#### Information

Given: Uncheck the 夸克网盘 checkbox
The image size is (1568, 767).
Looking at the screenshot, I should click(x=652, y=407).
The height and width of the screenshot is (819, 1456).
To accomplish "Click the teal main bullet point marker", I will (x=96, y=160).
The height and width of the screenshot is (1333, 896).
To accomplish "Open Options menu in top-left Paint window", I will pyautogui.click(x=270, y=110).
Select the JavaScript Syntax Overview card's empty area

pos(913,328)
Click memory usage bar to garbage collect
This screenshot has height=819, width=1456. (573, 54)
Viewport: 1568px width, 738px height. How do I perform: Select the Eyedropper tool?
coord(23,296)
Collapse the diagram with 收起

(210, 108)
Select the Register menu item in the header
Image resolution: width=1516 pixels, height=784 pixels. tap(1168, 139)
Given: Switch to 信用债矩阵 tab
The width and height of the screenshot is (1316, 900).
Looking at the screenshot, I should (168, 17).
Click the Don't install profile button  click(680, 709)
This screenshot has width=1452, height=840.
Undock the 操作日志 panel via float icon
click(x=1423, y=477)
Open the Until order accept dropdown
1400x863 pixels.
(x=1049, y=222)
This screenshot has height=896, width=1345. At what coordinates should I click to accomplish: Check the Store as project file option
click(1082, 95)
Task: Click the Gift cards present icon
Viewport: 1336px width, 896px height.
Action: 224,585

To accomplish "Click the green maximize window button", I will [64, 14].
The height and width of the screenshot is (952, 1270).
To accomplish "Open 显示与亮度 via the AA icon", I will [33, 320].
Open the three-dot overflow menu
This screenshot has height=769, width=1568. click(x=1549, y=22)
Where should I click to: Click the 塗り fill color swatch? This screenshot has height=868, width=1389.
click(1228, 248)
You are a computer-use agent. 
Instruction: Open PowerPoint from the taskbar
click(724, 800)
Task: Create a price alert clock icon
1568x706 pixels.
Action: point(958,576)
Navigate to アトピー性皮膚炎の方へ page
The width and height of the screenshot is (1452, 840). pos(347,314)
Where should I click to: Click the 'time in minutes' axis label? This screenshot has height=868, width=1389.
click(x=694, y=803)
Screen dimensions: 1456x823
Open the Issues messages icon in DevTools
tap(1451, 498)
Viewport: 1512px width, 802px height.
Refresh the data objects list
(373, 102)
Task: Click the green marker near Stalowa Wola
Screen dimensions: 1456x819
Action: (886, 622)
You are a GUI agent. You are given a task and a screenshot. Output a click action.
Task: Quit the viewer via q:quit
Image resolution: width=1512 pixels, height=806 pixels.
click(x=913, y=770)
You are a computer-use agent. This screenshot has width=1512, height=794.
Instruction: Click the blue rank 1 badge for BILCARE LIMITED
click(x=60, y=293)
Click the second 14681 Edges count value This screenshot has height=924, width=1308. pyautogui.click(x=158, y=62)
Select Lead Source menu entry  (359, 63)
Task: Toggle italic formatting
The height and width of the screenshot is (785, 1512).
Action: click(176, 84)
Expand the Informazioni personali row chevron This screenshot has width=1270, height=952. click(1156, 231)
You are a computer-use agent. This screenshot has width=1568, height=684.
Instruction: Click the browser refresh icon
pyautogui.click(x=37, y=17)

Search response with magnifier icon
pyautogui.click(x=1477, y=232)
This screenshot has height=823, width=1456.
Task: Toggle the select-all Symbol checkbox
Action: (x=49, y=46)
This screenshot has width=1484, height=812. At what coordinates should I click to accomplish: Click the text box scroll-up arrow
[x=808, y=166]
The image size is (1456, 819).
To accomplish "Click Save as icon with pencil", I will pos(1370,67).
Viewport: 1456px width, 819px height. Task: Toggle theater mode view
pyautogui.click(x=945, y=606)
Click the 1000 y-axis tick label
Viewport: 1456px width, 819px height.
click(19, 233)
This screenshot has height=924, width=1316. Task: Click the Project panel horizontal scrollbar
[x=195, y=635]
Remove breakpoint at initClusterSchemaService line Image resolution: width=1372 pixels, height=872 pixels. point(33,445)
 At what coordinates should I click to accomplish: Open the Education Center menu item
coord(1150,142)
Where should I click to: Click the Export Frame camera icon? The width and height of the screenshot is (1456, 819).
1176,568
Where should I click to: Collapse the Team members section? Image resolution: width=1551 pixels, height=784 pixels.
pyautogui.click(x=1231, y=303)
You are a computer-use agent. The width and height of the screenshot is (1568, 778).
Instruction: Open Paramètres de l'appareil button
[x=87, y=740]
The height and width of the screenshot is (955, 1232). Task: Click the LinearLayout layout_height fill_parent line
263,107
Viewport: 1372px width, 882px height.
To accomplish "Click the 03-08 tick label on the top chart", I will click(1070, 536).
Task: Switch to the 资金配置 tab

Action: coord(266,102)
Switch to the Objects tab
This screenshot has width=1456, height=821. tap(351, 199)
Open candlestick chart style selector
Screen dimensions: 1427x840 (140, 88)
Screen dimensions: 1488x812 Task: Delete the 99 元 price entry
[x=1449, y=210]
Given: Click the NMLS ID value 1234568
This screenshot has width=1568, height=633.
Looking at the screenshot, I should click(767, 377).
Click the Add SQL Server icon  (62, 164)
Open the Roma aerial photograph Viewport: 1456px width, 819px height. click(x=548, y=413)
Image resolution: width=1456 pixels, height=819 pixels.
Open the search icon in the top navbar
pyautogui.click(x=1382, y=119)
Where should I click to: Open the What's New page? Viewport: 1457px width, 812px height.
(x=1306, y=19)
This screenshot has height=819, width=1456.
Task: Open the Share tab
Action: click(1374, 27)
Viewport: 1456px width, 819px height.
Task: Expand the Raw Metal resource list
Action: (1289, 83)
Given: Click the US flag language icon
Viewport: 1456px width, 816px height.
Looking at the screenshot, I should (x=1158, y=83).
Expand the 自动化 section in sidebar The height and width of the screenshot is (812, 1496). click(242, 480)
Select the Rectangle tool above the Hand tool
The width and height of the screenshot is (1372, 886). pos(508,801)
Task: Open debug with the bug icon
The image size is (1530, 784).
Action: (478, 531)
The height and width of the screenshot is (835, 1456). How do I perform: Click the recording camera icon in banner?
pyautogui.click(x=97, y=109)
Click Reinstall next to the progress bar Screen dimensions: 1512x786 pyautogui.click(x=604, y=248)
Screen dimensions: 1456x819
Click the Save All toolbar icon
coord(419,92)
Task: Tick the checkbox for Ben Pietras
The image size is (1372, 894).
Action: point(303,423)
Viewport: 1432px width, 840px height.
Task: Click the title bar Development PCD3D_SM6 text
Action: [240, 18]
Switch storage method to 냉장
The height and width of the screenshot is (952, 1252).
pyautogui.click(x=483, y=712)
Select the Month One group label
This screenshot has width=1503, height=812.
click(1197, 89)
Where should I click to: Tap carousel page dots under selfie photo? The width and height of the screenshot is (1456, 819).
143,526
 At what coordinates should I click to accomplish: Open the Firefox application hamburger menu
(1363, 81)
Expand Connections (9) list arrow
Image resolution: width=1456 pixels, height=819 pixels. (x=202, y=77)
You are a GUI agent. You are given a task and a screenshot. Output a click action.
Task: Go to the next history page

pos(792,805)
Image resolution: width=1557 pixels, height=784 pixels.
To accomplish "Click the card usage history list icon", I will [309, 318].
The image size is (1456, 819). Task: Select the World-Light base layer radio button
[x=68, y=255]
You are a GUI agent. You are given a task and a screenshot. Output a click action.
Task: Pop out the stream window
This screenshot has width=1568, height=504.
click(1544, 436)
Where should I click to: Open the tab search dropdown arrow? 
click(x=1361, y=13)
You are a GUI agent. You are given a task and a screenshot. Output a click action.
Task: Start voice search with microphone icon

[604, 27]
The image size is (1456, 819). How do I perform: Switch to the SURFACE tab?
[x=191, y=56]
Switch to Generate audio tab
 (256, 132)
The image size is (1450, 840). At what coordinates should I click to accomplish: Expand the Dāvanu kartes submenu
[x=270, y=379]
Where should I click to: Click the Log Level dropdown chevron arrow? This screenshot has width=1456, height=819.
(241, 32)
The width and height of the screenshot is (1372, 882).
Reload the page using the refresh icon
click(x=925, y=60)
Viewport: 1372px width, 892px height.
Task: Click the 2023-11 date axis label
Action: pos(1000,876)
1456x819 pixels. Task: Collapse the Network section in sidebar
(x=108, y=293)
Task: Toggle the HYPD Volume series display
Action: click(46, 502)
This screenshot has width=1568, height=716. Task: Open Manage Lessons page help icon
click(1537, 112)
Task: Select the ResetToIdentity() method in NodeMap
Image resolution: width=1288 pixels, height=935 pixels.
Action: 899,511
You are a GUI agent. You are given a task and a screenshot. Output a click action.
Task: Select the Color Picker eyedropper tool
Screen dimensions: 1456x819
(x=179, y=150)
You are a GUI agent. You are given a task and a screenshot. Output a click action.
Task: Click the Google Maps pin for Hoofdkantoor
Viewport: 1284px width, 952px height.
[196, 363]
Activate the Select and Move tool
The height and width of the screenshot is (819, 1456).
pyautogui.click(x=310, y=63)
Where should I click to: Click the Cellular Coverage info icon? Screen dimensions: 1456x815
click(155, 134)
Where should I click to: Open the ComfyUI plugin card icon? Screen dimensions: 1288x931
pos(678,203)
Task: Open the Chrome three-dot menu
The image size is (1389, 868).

########

Each line that holds the word "value" should be extracted from the records.

* Exercise answer:
Click the second 14681 Edges count value This screenshot has height=924, width=1308. pyautogui.click(x=158, y=62)
Given: Click the NMLS ID value 1234568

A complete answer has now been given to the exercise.